At Luxonis, our mission can be easy to say but much harder to do: “Robotic vision, made simple.” With our powerful DepthAI API ecosystem, coupled with our range of OAK cameras, we provide the means for robots, computers, and machines to perceive the world like people do.

What does that look like? And how do we do it? These are the questions we’ll explore in our “Beginner’s Guide to Robotic Vision” blog series.

If you’re already an experienced Luxonis user you may just want to skip ahead to the more technical details found in our DepthAI Documentation pages, but if you’re new to the space you’re in exactly the right place.

In this article and the articles that follow it, we’ll unpack the essential ideas, terms, and applications that form the core of robotic vision. We’ll start by addressing three primary umbrella topics, Artificial Intelligence (AI), Machine Learning (ML), and Computer Vision (CV) and then move on to take a closer look at some of the applications and use-cases that flow from them.

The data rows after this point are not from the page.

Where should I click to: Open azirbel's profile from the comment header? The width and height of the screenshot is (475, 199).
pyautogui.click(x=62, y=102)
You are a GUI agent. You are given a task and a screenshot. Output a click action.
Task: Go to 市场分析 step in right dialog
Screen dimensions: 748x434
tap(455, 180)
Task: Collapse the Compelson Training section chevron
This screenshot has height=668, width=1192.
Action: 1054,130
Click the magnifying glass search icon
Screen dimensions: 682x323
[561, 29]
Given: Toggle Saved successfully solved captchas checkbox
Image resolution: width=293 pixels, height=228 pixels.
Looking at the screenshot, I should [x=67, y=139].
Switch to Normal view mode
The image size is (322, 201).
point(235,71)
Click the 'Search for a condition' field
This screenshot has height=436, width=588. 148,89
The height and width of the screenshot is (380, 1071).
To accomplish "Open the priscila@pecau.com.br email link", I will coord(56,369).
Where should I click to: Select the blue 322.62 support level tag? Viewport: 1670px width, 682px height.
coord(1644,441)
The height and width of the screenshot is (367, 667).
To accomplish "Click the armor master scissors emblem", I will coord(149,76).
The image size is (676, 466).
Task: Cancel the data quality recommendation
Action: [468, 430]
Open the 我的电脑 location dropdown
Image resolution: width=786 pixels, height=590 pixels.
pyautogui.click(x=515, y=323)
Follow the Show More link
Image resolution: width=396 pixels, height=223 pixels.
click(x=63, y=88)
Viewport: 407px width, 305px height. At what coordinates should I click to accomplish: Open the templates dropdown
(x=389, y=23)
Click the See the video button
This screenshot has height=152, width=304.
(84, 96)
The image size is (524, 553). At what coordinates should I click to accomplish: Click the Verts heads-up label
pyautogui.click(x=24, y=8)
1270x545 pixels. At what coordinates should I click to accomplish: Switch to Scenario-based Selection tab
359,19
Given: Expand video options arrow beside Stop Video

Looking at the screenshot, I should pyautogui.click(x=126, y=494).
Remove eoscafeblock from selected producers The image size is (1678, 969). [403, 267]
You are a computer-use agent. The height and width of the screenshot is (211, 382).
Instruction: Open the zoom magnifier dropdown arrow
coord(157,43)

Throughout, our focus will be much more on the what and the why of robotic vision–as opposed to getting into the weeds with the how. So, for those looking for help with code, troubleshooting, or customization, did we mention DepthAI Documentation? You can also always reach us on Discord, or join in on the discussions of our incredible community. But for those looking to learn more about the basics of what we do at Luxonis these will be the articles for you.

With our direction clear, let’s get started. First up, let’s talk about AI, or more specifically, Spatial AI.

Why not just say “AI”? Why “Spatial AI”? For a very simple reason: true perception requires a sense of space. We don’t work with AI in the abstract or confined to a computer, we work with it to provide vision to devices that would otherwise have none. And for that vision to have any meaning it must be given context. It would be simple enough to hook up a video feed to a robot and call it a day, but that’s not what we’re talking about here. A video feed alone won’t allow a robot to derive meaning from the world around it. What we want is for this new input to allow our robot to engage, recognize, and learn about the information this new sense provides. And the first step in that process is spatial.

What is an object? Does that object have a name? How far away is that object from me? These are all questions people can answer long before they even have the words to do so. These kinds of spatial understandings are all just innate parts of the human experience. But not so for robots; it’s up to us to define what’s significant for them.

One of the basic building blocks of Spatial AI is object detection. With this technique, targeted areas of interest called “bounding boxes” are placed around objects so the robot can understand where they are in physical space. By running inference on the color and/or mono frames, a trained detector places the bounding box around the object’s pixel space, and assigns X (horizontal) and Y (vertical) coordinates to the object. This 2D version of detection is a basic but essential first step of Spatial AI.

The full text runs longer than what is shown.